Fenomena ini bukan sekadar tren, melainkan gerakan glokalisasi yang cerdas; membingkai kearifan lokal dalam kemasan modern agar tetap relevan, sekaligus membuka pintu bagi dunia untuk mengintip keelokan Ranah Minang. Inilah babak baru di mana warisan leluhur tak lagi berbisik, tetapi bersuara lantang di panggung industri musik nasional, didorong oleh kekuatan media sosial dan kolaborasi kreatif yang visioner.
Pertanyaan mendasar muncul, strategi macam apa yang mesti terus digaungkan untuk memperkenalkan budaya lebih luas lagi, bukan hanya di lokal, tetapi nasional dan internasional? Bagaimana respon pemerintah daerah melihat fenomena ini? Penting untuk membahas beberapa pertanyaan ini untuk menjadi refleksi kritis pembawa perubahan.
Glokalisasi Modern Menjanjikan
Penggabungan bahasa daerah dengan musik modern bukanlah fenomena baru, melainkan hasil dari proses panjang akulturasi budaya, perkembangan teknologi, dan upaya pelestarian identitas lokal di tengah arus globalisasi.
Kemunculan internet dan platform digital (YouTube, Spotify, TikTok) membuka pintu bagi kolaborasi tanpa batas. Bahasa daerah tidak lagi dianggap “kampungan”, melainkan menjadi simbol kebanggaan lokal yang bisa bersaing secara global.
Lagu-lagu Batak (seperti Anju Ahu karya Judika) atau Jawa (Didik Nini Thowok) diaransemen ulang dengan genre EDM, hip-hop, atau R&B. Di Minang, kanal seperti Minang Timur Production mentransformasi lagu tradisional seperti Bapisah Bukannyo Bacarai dengan sentuhan pop elektrik, menarik pendengar lintas generasi.
Lantas pertanyan besar muncul, mengapa penggabungan bahasa daerah dan musik modern penting?
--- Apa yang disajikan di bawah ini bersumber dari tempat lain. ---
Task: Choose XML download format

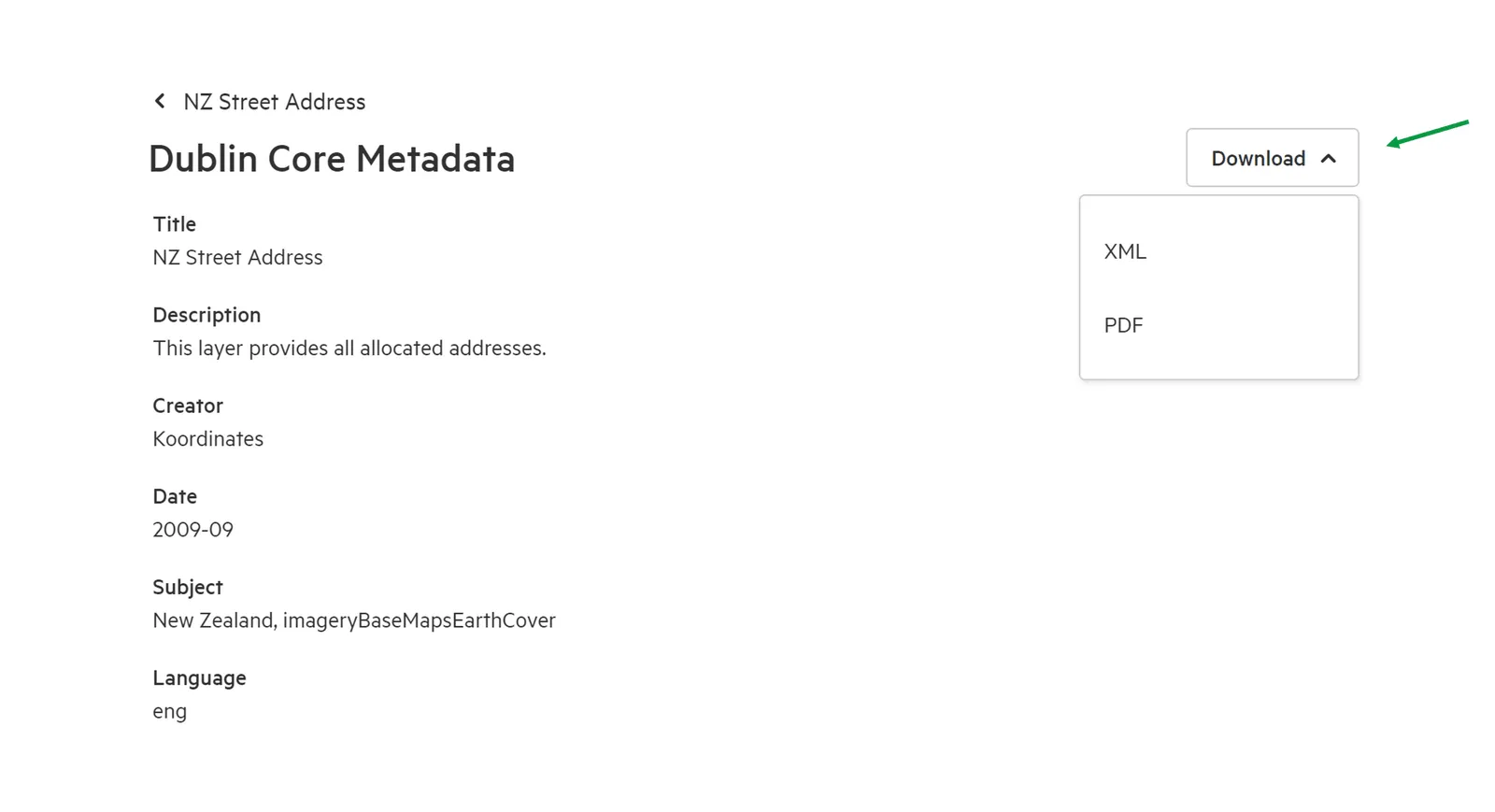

Jawabannya dapat dijelaskan sebagai berikut. Pertama, pelestarian budaya melalui relevansi generasi muda. Bahasa daerah rentan punah jika tidak diadaptasi ke medium yang digemari kaum milenial dan Gen-Z. Dengan memadukan lirik Minang dan instrumen modern, lagu-lagu seperti “Bapisah Bukannyo Bacarai” (dipopulerkan oleh Feby Putri) menjadi lebih mudah diakses, sekaligus mengajarkan nilai-nilai kearifan lokal. Kedua, memperluas pasar. Musik modern dengan lirik daerah tidak hanya dinikmati komunitas lokal, tetapi juga menarik pendengar nasional bahkan internasional yang penasaran dengan keunikan budaya Minang. Ketiga, membangun identitas budaya di kancah global. Seperti K-Pop yang mempromosikan budaya Korea, musik Minang modern bisa menjadi “jendela” bagi dunia untuk mengenal Sumatera Barat.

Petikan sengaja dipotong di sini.